Mangukiya & Sharma (2025)
"Integrating Reservoir Dynamics Into Differentiable Process-Based Hydrological Model for Enhanced Streamflow Estimation"

Develops a hybrid differentiable process-based hydrological model (dPLHBVRes) that integrates reservoir dynamics within a neural-parameterized HBV framework. The model enables joint learning of streamflow and unobserved internal hydrological states, bridging the gap between process understanding and predictive performance. It demonstrates that combining process knowledge with data-driven flexibility improves model reliability and interpretability in human-influenced catchments.

Mangukiya & Sharma (2025)
"Deep Learning-Based Approach for Enhancing Streamflow Prediction in Watersheds With Aggregated and Intermittent Observations"

Develops LSTM-based framework to estimate daily streamflow from aggregated or intermittent observations, addressing the challenge of temporal gaps in the data. The study shows that reliable daily predictions can be achieved even with monthly or weekly observations, offering a practical solution for hydrological modeling in data-limited and sparsely sampled catchments.

Sahu G, Mangukiya NK, & Sharma A. (2025)
"Does MC-LSTM model improve the reliability of streamflow prediction in human-influenced watersheds?"

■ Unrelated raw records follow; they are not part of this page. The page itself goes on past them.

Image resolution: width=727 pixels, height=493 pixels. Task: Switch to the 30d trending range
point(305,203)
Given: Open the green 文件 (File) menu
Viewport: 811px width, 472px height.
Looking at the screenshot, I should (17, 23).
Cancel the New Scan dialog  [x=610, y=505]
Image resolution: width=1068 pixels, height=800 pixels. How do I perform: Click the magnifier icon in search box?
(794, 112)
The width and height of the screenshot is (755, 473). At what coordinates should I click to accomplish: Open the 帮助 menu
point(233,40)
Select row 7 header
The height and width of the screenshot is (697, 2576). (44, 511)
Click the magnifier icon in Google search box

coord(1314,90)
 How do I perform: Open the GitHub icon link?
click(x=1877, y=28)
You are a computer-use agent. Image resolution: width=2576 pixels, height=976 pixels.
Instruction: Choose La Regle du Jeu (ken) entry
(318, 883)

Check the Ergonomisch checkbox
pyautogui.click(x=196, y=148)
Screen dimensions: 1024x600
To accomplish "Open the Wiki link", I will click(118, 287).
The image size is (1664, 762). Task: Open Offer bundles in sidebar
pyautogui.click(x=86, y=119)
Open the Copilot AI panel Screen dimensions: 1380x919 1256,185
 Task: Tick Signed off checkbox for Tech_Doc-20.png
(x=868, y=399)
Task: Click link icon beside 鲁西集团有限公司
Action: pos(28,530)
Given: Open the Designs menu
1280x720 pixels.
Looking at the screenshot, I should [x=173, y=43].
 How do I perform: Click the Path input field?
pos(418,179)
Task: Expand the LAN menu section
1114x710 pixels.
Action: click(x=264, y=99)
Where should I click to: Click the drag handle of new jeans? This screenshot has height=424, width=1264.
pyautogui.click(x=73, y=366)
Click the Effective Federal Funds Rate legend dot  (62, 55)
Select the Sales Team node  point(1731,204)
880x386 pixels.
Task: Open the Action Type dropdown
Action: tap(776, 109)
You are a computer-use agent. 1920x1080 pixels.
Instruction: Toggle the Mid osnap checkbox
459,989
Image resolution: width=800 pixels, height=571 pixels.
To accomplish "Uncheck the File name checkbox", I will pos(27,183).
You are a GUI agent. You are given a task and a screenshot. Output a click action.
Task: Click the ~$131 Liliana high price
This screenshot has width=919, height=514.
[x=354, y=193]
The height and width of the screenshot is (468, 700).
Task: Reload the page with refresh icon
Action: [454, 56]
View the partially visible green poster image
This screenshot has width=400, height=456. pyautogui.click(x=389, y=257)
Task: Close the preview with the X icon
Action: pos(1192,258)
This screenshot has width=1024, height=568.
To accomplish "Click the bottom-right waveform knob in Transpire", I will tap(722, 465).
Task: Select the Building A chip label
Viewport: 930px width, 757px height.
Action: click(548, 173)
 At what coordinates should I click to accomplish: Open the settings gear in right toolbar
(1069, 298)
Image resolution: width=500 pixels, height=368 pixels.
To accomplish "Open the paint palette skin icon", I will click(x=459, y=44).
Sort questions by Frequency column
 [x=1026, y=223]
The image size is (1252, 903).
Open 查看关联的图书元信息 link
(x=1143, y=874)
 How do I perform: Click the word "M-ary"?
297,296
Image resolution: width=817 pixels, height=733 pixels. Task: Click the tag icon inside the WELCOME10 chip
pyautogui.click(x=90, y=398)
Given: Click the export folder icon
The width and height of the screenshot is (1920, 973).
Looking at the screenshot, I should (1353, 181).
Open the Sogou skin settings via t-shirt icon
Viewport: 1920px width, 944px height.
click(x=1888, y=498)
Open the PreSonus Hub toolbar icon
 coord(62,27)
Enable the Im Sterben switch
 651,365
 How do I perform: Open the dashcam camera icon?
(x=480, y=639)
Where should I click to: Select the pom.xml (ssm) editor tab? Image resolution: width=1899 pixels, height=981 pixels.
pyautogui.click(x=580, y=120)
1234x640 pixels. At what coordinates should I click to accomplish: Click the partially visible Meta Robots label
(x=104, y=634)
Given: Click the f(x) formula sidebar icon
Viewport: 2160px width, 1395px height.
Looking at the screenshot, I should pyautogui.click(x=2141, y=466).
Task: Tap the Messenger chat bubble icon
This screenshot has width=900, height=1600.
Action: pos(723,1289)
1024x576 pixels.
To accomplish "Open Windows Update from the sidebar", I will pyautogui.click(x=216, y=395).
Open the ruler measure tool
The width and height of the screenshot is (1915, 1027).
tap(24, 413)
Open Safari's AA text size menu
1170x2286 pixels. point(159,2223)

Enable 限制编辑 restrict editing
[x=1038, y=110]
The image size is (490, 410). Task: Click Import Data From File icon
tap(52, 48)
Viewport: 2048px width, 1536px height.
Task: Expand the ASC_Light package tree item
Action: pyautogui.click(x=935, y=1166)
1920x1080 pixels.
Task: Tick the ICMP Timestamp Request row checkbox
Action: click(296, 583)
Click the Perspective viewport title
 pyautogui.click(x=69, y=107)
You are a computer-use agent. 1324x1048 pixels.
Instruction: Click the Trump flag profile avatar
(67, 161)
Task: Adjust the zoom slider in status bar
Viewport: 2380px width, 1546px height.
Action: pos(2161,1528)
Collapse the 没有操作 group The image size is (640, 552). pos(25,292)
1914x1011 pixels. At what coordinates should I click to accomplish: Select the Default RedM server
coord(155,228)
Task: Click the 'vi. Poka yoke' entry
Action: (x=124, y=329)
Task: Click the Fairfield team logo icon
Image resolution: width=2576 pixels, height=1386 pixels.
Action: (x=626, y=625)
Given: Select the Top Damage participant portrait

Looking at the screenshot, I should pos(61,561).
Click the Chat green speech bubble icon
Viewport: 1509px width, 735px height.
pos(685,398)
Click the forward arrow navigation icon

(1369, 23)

Evaluates a mass-conserving LSTM against a standard LSTM across hydrologically diverse, human-influenced Indian watersheds. MC-LSTM delivers higher accuracy, reduced bias, and improved high-flow representation, particularly in highly regulated basins. The study underscores the value of physics-guided, mass-conserving deep learning models for more robust and reliable hydrological forecasting.

Mangukiya et al. (2023)
"How to enhance hydrological predictions in hydrologically distinct watersheds of the Indian subcontinent?"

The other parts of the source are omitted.